India has one of the world's most troubling contradictions. It is a country that experiences record-breaking economic growth and ambitious space projects, yet nearly 194 million people still face chronic hunger. Although India is one of the top agricultural producers worldwide, it ranks 111th out of 125 countries on the Global Hunger Index, falling into the "serious" category. Millions of families, especially in states like Jharkhand, Bihar, Uttar Pradesh, and Odisha, deal with food insecurity daily. Their survival hinges on a delicate balance between low wages and increasing prices.
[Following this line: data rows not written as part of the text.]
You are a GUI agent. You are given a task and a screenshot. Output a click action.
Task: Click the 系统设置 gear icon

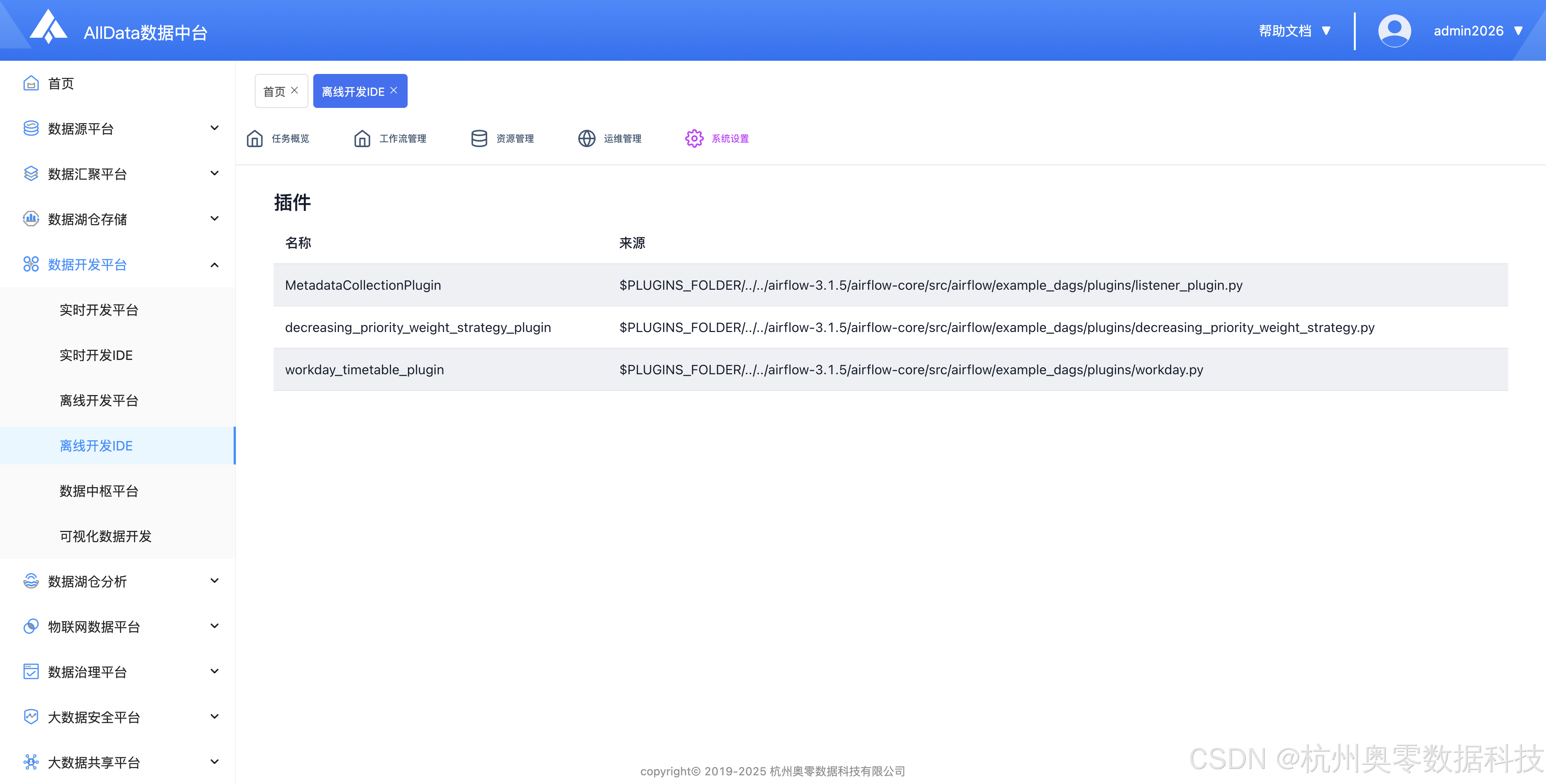coord(694,138)
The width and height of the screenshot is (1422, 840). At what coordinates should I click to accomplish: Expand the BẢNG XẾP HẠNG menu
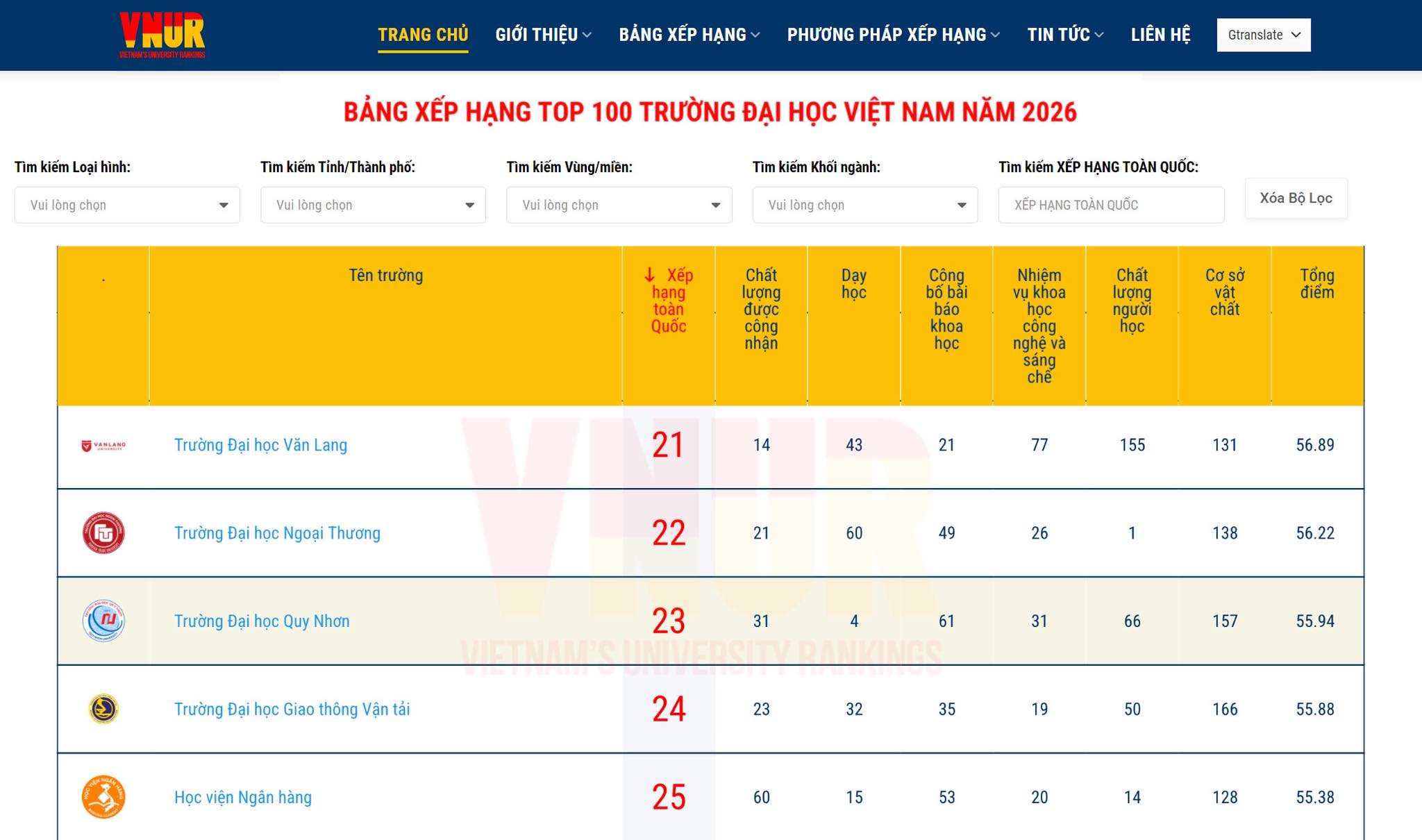689,35
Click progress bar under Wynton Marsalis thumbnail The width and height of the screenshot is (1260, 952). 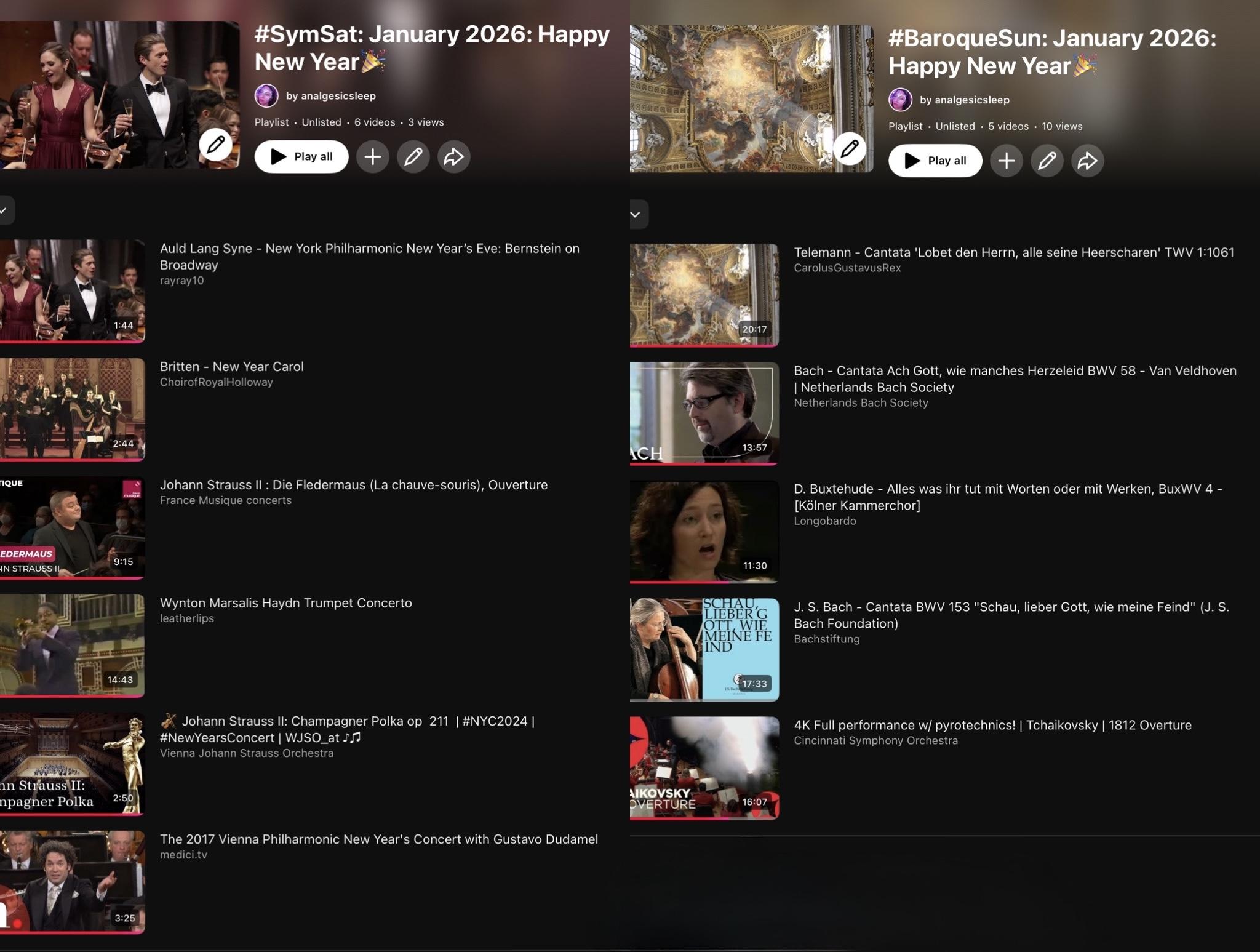tap(72, 696)
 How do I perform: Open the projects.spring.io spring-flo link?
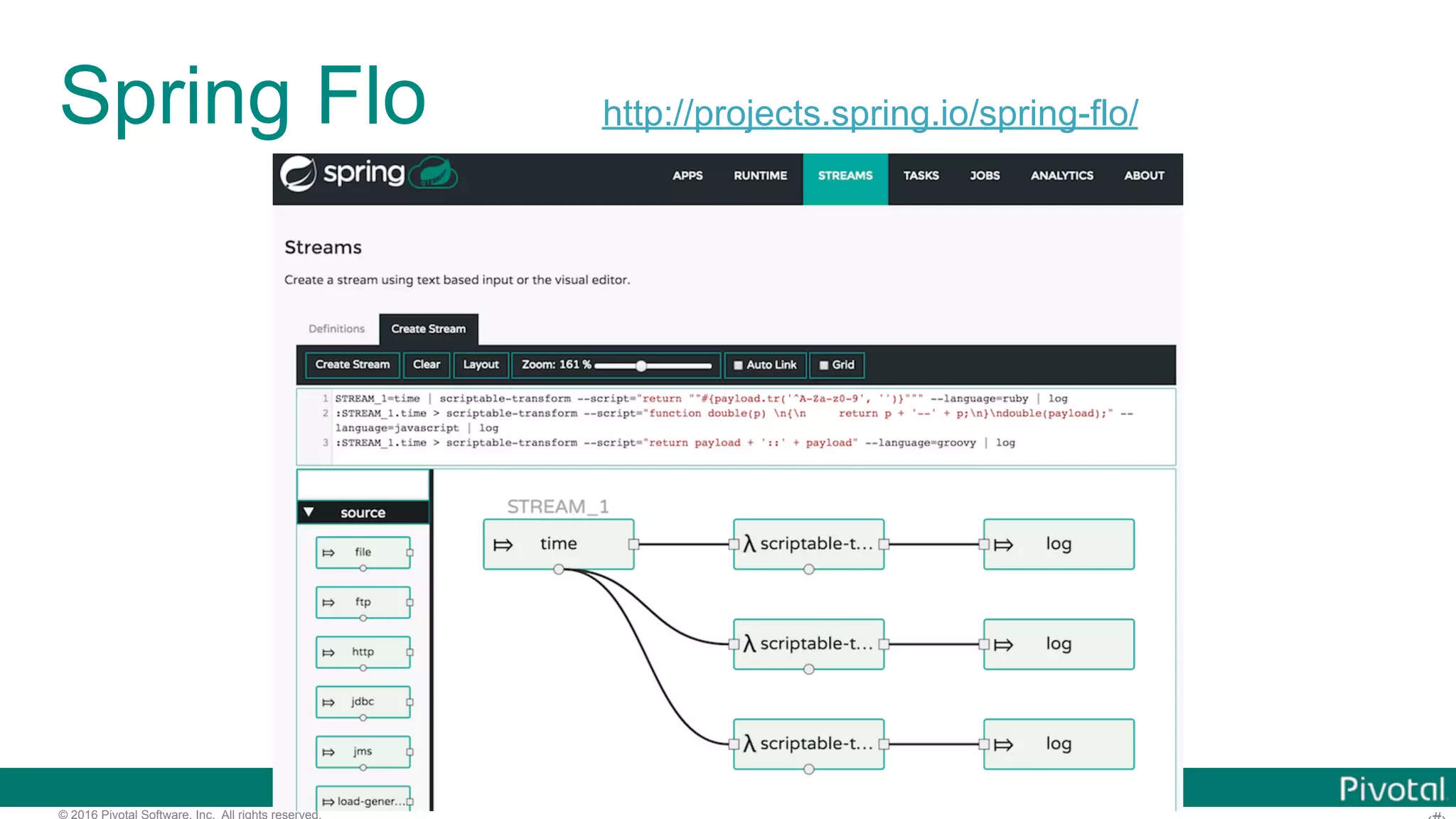click(x=869, y=114)
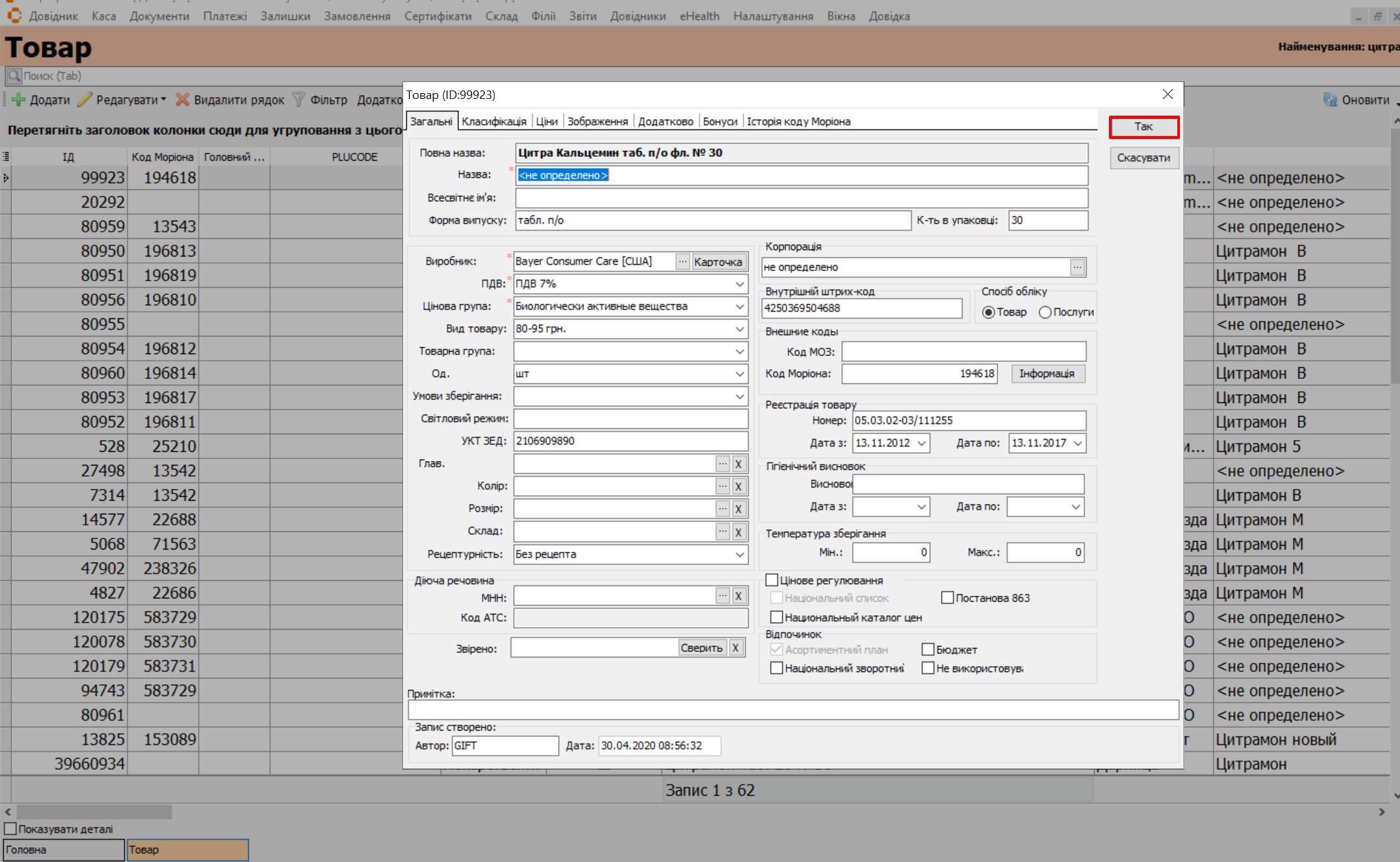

Poverty causes hunger. India has cut extreme poverty significantly in the last thirty years, but deep inequalities remain based on caste, gender, and location. Dalit and Adivasi communities experience poverty rates two to three times higher than the national average. In millions of households, women and girls eat last and get the least food. Over 90% of India's workforce is informally employed. They have no job security, no safety net, and no protection against crop failures or medical emergencies that can drive a family from poverty to desperation in an instant.

The Indian government has created one of the largest welfare systems in history. The Public Distribution System provides food for over 800 million people. MGNREGA ensures jobs for people in rural areas, and the Mid-Day Meal Scheme feeds 118 million schoolchildren every day. However, significant gaps still exist. Exclusion errors prevent genuinely needy families from receiving rations. Supply chains often fail in remote areas, and wages have not kept up with inflation. The system looks good on paper but is very uneven in practice, leaving the most vulnerable recipients at risk.

India's hunger crisis cannot be fixed by food distribution alone. It requires land reform, labor protections, universal healthcare, gender equity, and urgent climate adaptation. Erratic monsoons and rising temperatures increasingly threaten the livelihoods of farmers who already live on the edge. Above all, it needs the political will to view food not as a privilege but as a right. India has the resources, talent, and democratic institutions to end hunger within a generation. The only question is whether it will make that choice.